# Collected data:

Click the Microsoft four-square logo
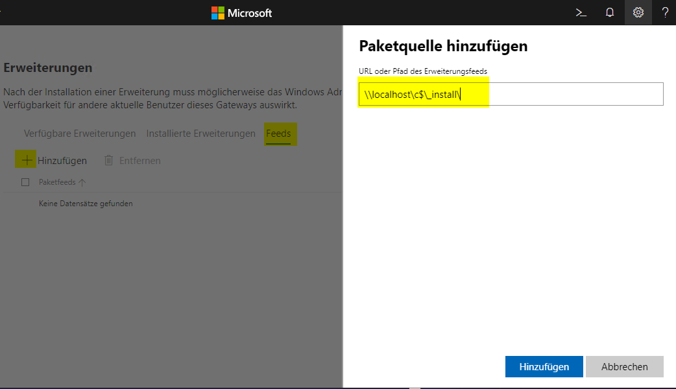 [x=218, y=13]
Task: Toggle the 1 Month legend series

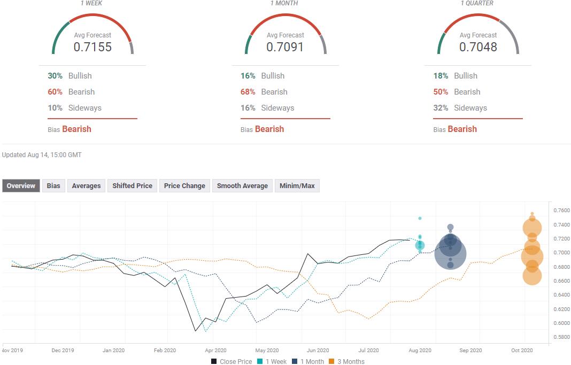Action: tap(308, 361)
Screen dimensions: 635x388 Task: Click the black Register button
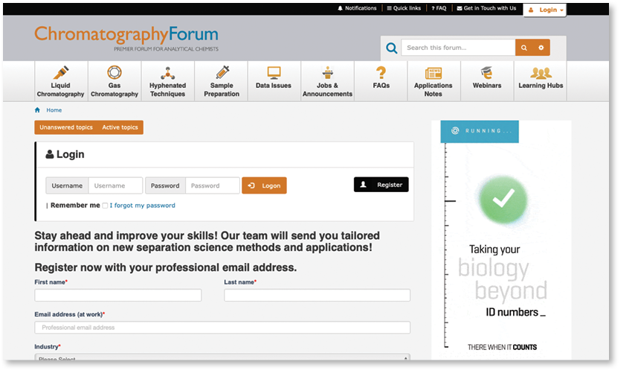pos(381,185)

# TASK PROMPT:
All that is wanted is an exact copy of the lines from the line bearing "Screen dimensions: 635x388" through the final line of the entries, including both ends but no pictures.

# REPLY:
Screen dimensions: 635x388 Task: Click the black Register button
pos(381,185)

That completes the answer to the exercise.